The SJC reviewed the history of the economic loss rule, noting that the rule was developed in part to prevent the progression of tort concepts from undermining contract expectations. The rationale for excluding tort recovery for economic loss is that, “when a product injures only itself,” a party should be left to its contractual remedies. The commercial user can protect himself by seeking express contractual assurances concerning the product (and thereby perhaps paying more for the product) or by obtaining insurance against losses. The rationale underlying the economic loss doctrine is that damage to a product itself means simply that the product has not met the customer's expectations, or, in other words, that the customer has received “insufficient product value.” The maintenance of product value and quality is precisely the purpose of express and implied warranties"). As a result, “when a product injures only itself the reasons for imposing a tort duty are weak and those for leaving the party to its contractual remedies are strong.”
The SJC pointed out that the nature of condo ownership supports their conclusion that claims such as those presented here do not fit into the rubric of claims intended to be covered by the rule, as condo ownership gives both exclusive possession and ownership of the unit, and an undivided interest in the common areas. The court noted that as part of the statutory structure of condo ownership, “condominium owners cede the management and control of the common areas to the organization of unit owners, which is the only party that may bring litigation relating to the common areas of the condominium development on their behalf.”

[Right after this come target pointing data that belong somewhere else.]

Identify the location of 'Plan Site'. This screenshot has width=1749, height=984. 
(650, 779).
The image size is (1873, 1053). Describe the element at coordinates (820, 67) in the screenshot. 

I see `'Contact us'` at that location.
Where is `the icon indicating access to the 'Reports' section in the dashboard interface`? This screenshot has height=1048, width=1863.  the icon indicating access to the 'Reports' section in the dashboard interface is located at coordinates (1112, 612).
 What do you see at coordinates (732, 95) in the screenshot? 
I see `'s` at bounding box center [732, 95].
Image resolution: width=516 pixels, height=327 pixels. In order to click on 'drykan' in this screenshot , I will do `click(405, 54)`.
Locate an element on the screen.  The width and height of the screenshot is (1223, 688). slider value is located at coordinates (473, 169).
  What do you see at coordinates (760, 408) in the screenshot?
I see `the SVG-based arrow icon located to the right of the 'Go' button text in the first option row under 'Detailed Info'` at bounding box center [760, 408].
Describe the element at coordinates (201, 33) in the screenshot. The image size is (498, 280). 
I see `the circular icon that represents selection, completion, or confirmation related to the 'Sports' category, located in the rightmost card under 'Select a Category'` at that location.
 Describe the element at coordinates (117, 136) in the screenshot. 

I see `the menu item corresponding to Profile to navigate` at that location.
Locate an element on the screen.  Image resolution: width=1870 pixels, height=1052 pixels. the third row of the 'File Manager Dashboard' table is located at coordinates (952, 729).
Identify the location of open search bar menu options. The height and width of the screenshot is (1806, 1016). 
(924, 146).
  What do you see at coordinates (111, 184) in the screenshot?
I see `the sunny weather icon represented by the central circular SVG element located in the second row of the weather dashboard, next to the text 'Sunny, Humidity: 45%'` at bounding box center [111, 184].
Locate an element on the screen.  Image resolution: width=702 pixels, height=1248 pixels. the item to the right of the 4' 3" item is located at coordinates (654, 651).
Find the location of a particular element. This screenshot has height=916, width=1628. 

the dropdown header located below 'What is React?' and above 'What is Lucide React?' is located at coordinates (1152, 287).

In applying the rationale of the economic loss doctrine to the underlying case, the SJC noted a problem arises where the party exclusively responsible for bringing litigation on behalf of the unit owners for the negligent construction of common areas (here, the trustees) has no contract with the builder under which it can recover its costs of repair and replacement. Phrased differently, they cannot recover economic losses caused by defective construction. The SJC noted that the fundamental purpose of the economic loss doctrine is to confine the indeterminacy of damages, not to nullify a right and remedy for a demonstrated wrong and its harm. The court wrote that the rationale for applying the rule in this instance is made even weaker where the trustees seek damages which are finite and foreseeable, as the rule is intended to preclude recovery for intangible and unknown damages for lost contract or economic opportunity. The court reasoned that here, there was no such danger, as a lengthy trial established Ayer’s fault, the harm suffered by the trustees (as representatives of the unit owners’ rights in the common areas), and the exact amount of the damages. There were no allegations of consequential damages, but simply a reliably proven amount needed to repair or replace the negligently constructed window frames, masonry and roof. The purposes of the economic loss rule have little applicability in this circumstance.